■ Quoted passage ■
★ ★ ★ ★

I do not now belong to the Eastern Orthodox Church because I am not culturally Eastern, and I am unwilling and unable to live my life as a pretend Russian, or a pretend Greek. The faults of the Western Churches are the faults of Western culture. Eastern Orthodox Churches suffer from the faults of Eastern cultures. In the words of John Henry Newman, ”the Nation drags down its Church to its own level.”

Simply put, I was born and raised in the West so I am a Western Christian, I don’t think that I have any real option to be anything other than that. I have returned to trying to live out the ancient faith as best I can in the place in which I was raised and live. The Eastern Orthodox world, despite the things that it has to commend it, nevertheless has it’s own profound problems and I don’t think that running to it is the answer to what is wrong in the Western Church.

#6 Comment By Rev. Fr. Leonid Derek Schmidt On June 8, 2012 @ 12:35 pm


While I certainly don’t know everything about your experience at St Tikhon’s, I will admit that people were hesitant to accept you.

But it was not because of your American upbringing, or your previous time as an Episcopal priest. No, David, it was because you were Chrismated a week before seminary began.

Surely, this wasn’t your choice–it was under the direction of the late–and beloved–Archbishop Job.

Nevertheless, it seemed like the whole thing for you was a formality–I get Chrismated, I finish one year, then I’m ordained. But it was clear, when you looked like a deer in headlights during Clean Week, that your time in the Orthodox Church would not end well. What would Archbishop Job say now?

Whenever your name comes up, I can’t help but think of an elderly priest attached to my home parish in Philadelphia. Like you, he became disillusioned with the Episcopal Church. As he neared his retirement, he rediscovered the Orthodox Church, and began attending Vespers on Saturday evenings.

Shortly after he retired, he became Orthodox. He faithfully served his people in the Episcopal Church and was without blame in his ministry; yet he still thinks of himself when he hears the parable about those who come at the 11th hour.

He didn’t petition to be ordained; he didn’t feel he had the “right” to be recognized sacramentally. He began serving in the altar at the rector’s request. Think of it! A 70-year old man, serving in a role we usually think of as reserved for children and teenagers.

★ ★ ★ ★

■ Raw data ■
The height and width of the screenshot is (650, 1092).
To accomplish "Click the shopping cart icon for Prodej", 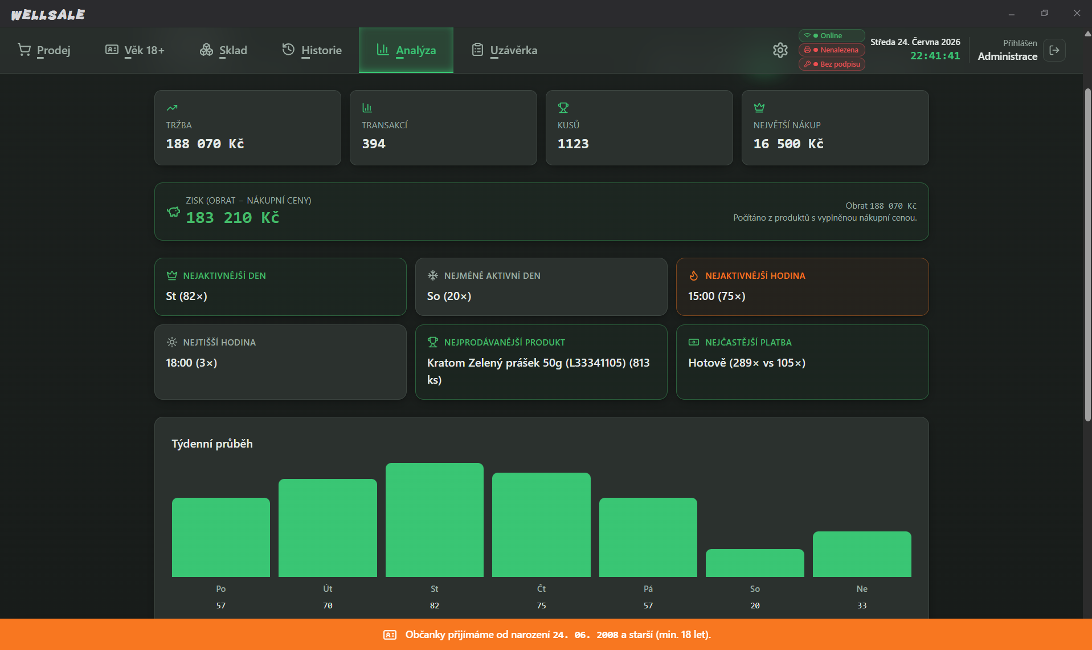I will 24,50.
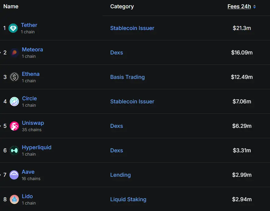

★ ★ ★ ★

■ What is asked ■
a - In the Orthodoxy text, under whose direction was David Chrismated a week before seminary began?
b - Duplicate the part of the Orthodoxy text that opens with the words containing "Shortly after he" and closes with "the 11th hour.".
You won't need the listing.

■ Answers per task ■
a - The late Archbishop Job.

b -
Shortly after he retired, he became Orthodox. He faithfully served his people in the Episcopal Church and was without blame in his ministry; yet he still thinks of himself when he hears the parable about those who come at the 11th hour.